It’s no exaggeration to say that our household swiftly devoured the entire first batch, prompting an immediate need for more! There’s something undeniably addictive about these cookies, especially when enjoyed warm from the oven with a frosty glass of milk. They embody the joy and indulgence of the holiday season, making them an absolute must-bake for your Easter celebrations or any spring gathering. Their sweetness, chewiness, and overall decadent appeal will undoubtedly make them a crowd-pleaser and a new family favorite. Don’t be surprised if guests ask for the recipe!
Looking for another charming Easter treat? These adorable birds nest cookies are a fun and easy no-bake option perfect for the occasion!
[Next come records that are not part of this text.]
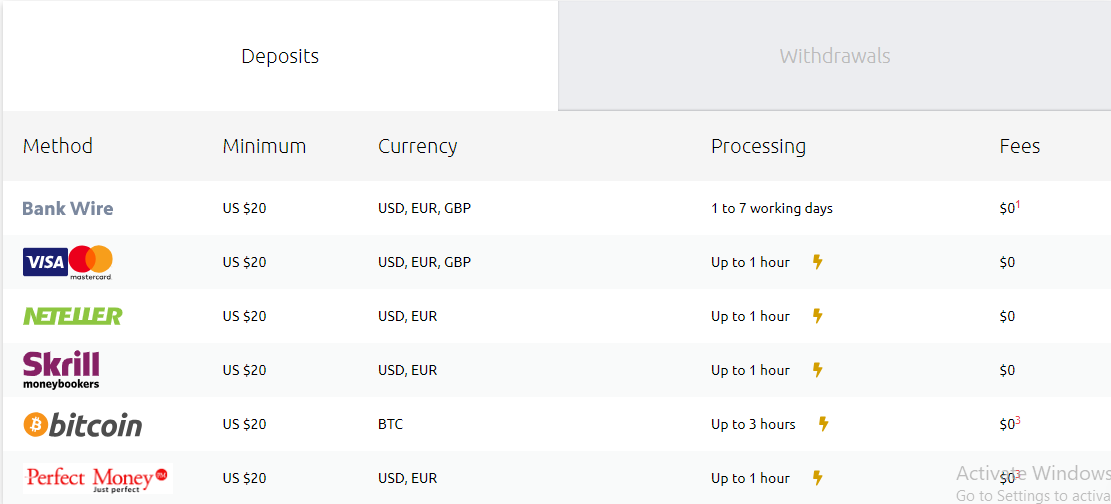Click lightning bolt in Perfect Money row
The height and width of the screenshot is (504, 1111).
click(818, 478)
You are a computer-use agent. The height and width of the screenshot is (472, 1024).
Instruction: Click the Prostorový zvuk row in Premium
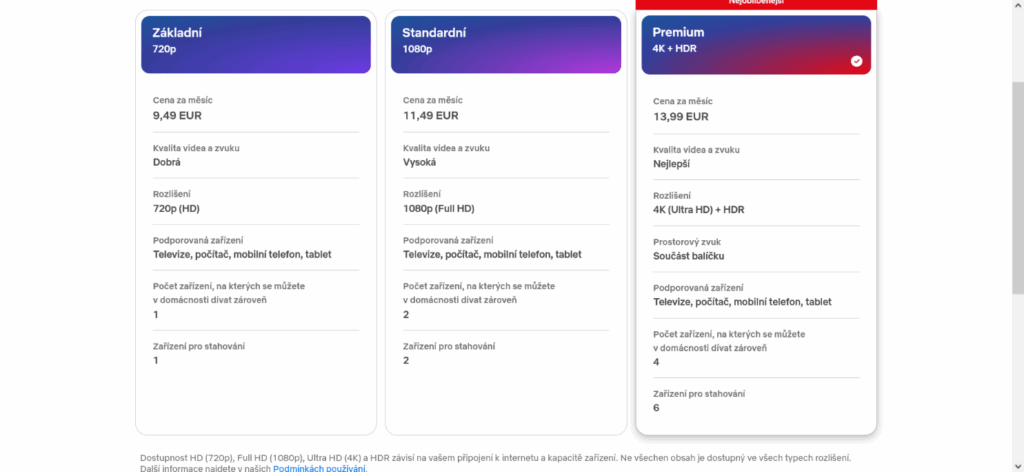pos(756,249)
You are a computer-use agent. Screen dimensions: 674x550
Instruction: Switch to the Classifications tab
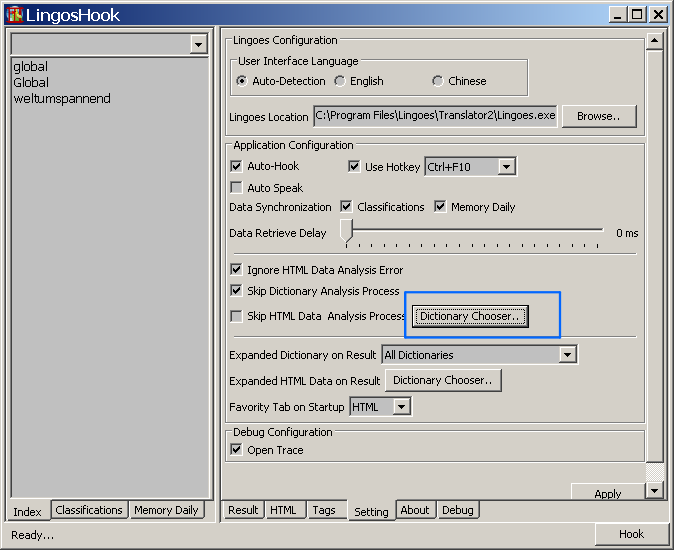(x=89, y=510)
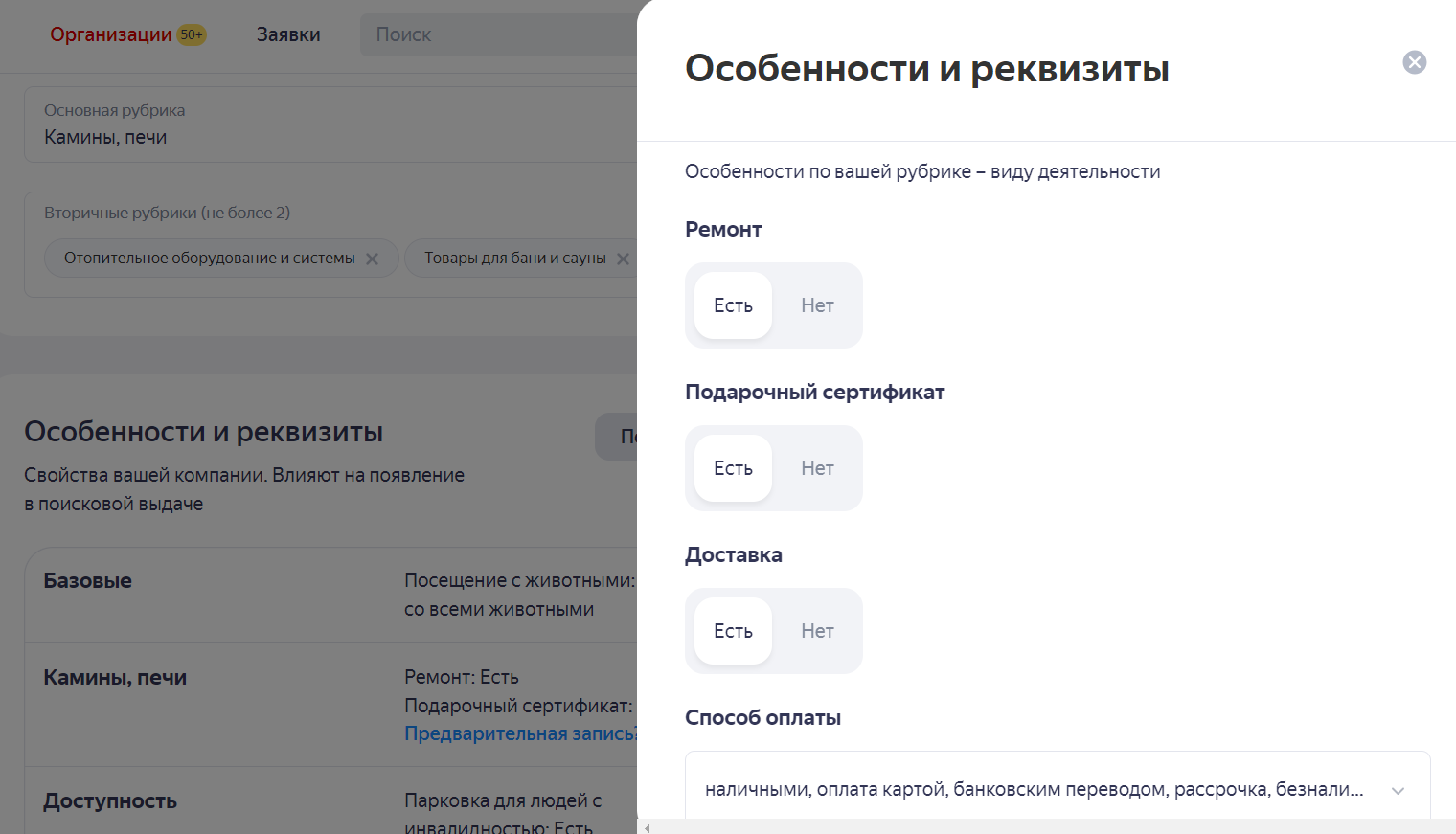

Essential Ingredients for the Best Mini Eggs Cookies
Crafting the perfect cookie begins with understanding the role of each ingredient. Here’s a detailed look at what you’ll need to create these irresistible Mini Eggs cookies:
- Unsalted Butter: The foundation of rich, tender cookies. Using unsalted butter gives you control over the overall saltiness of the recipe. It’s crucial that your butter is at room temperature before you begin. This ensures it creams properly with the sugars, incorporating air and creating a light, fluffy base for your dough. If you only have salted butter, you can use it, but be sure to omit the additional salt called for in the recipe to prevent your cookies from becoming too salty.
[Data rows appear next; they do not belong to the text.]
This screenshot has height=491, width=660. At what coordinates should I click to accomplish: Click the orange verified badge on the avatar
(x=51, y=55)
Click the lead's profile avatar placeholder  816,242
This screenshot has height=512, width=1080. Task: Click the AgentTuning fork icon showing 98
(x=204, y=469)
- Granulated Sugar & Light Brown Sugar: This combination is key to the cookie’s texture and flavor. Granulated sugar contributes to crispness and spread, while light brown sugar adds moisture, chewiness, and a subtle caramel note. The molasses in brown sugar also helps keep the cookies soft and enhances their depth of flavor.
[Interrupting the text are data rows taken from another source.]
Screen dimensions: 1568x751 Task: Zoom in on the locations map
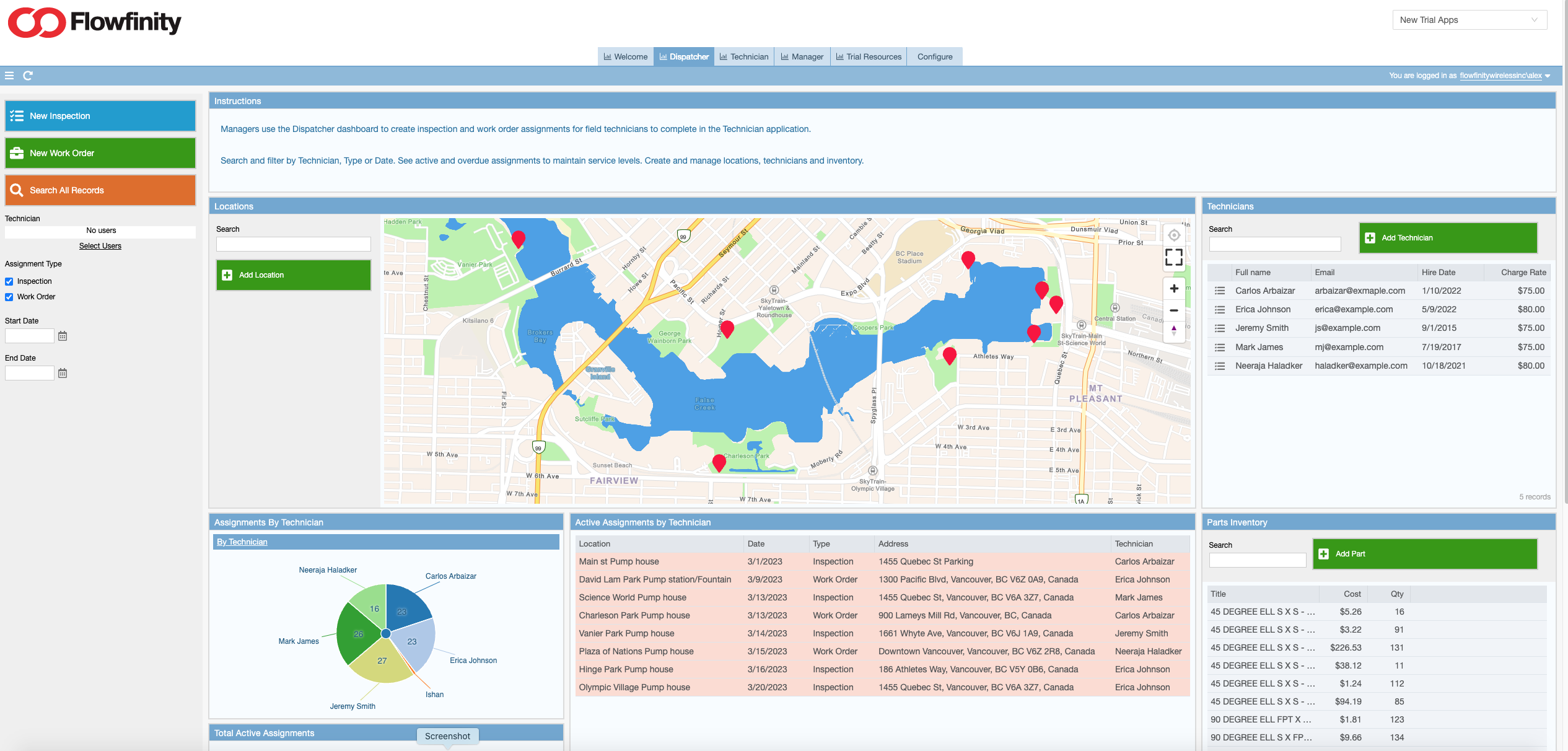pyautogui.click(x=1173, y=289)
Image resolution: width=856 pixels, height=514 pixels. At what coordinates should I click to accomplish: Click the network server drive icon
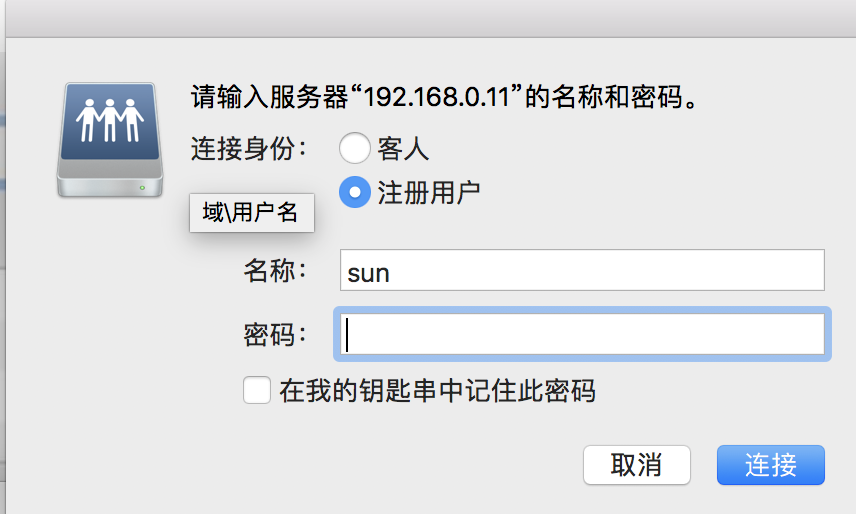pos(110,140)
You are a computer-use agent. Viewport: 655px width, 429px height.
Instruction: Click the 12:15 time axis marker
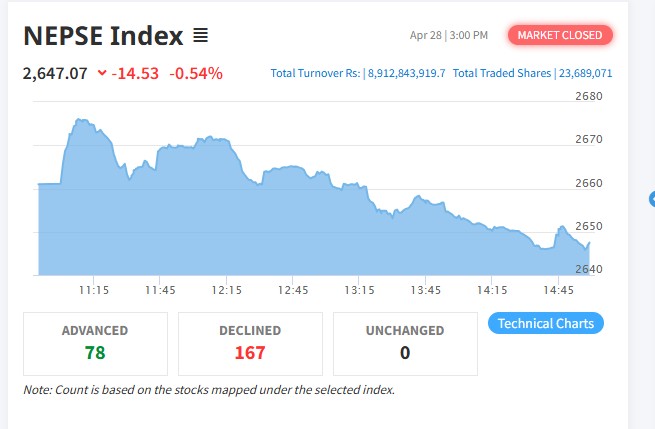(226, 290)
- Large Eggs: Like butter, eggs should be at room temperature. This helps them emulsify better with the other ingredients, leading to a smoother, more cohesive dough. Eggs bind the ingredients, add richness, and contribute to the cookie’s structure.
- Vanilla Extract: Don’t skimp on quality here! A good vanilla extract elevates the flavor profile of any baked good. I highly recommend using a high-quality pure vanilla extract, such as Nielsen Massey’s Madagascar Bourbon Pure Vanilla Extract, for its rich, complex notes that perfectly complement the chocolate.
- All-Purpose Flour: The primary structural component of our cookies. All-purpose flour provides the right balance of protein to create a tender yet sturdy cookie. No special flours needed here!
- Baking Soda: This is our leavening agent, responsible for helping the cookies rise and achieve that wonderfully soft, chewy texture. Ensure your baking soda is fresh for optimal results – it won’t work as effectively if it’s old!
- Fine Salt: A pinch of salt is essential for balancing the sweetness and enhancing all the other flavors in the cookie. I prefer fine kosher salt as it dissolves easily and distributes evenly throughout the dough. Coarse salt can result in uneven pockets of saltiness.
- Cadbury Mini Eggs: The star of the show! While there are other brands of mini chocolate eggs, I’m genuinely passionate about Cadbury’s version. Their distinctive crunchy shell and creamy milk chocolate core are unmatched and truly bring this recipe to life. Don’t settle for substitutes if you can help it! We’ll use a combination of chopped and whole eggs for varied texture and visual appeal.
- Semi-Sweet Chocolate Chips: To complement the sweetness of the Mini Eggs without overwhelming the palate, semi-sweet chocolate chips are the perfect choice. They provide a classic chocolate chip cookie flavor that pairs beautifully. Dark chocolate chips could also work, but I advise against milk chocolate or white chocolate chips as they might make the cookies excessively sweet.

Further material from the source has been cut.